▶ [PROBLEM TO SOLVE] Return only those lines of the material that contain "Given".

▶ [THE INPUT]
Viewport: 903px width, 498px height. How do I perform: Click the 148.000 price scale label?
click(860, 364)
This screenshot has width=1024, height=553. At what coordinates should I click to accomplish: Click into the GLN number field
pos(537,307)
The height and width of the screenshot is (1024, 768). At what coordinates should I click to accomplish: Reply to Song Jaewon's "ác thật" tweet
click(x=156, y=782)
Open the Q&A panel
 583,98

--

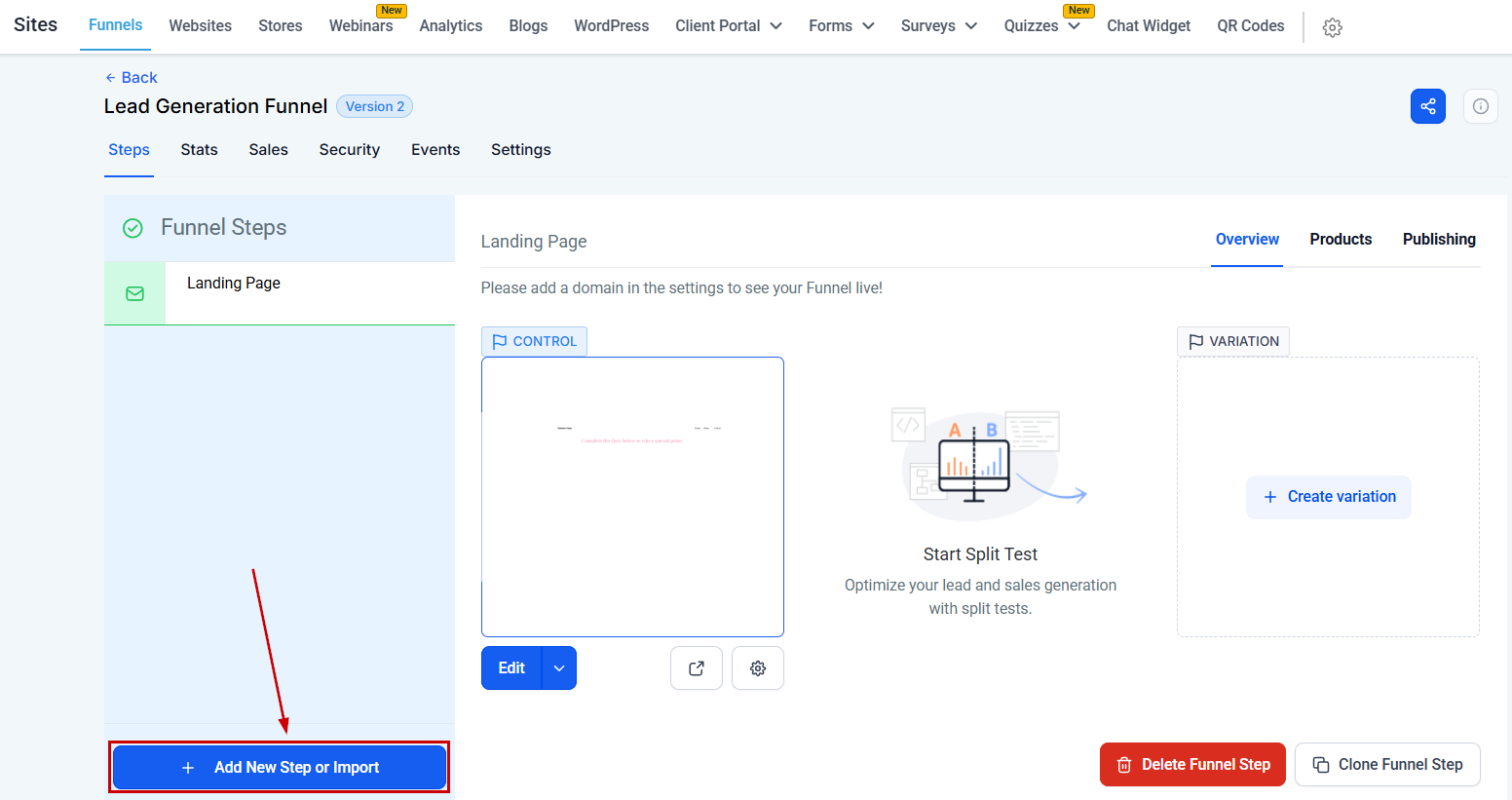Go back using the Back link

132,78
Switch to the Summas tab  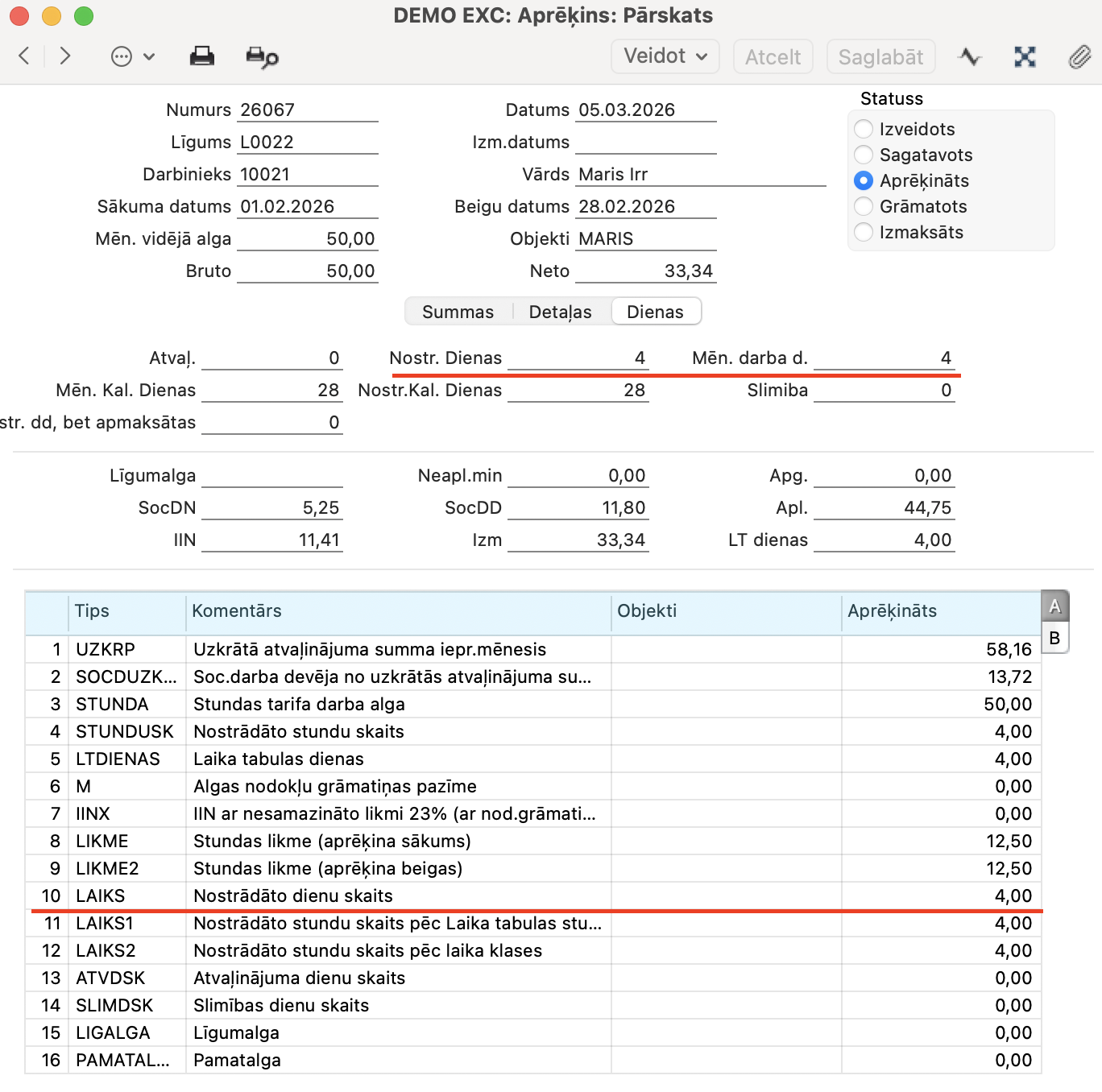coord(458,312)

* * *

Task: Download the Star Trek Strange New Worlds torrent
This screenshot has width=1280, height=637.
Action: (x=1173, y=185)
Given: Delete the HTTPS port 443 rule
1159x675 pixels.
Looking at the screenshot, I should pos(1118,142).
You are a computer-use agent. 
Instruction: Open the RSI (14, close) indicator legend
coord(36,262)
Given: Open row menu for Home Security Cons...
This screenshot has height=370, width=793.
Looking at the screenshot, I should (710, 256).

▶ [RESPONSE]
Given: Delete the HTTPS port 443 rule
Given: Open row menu for Home Security Cons...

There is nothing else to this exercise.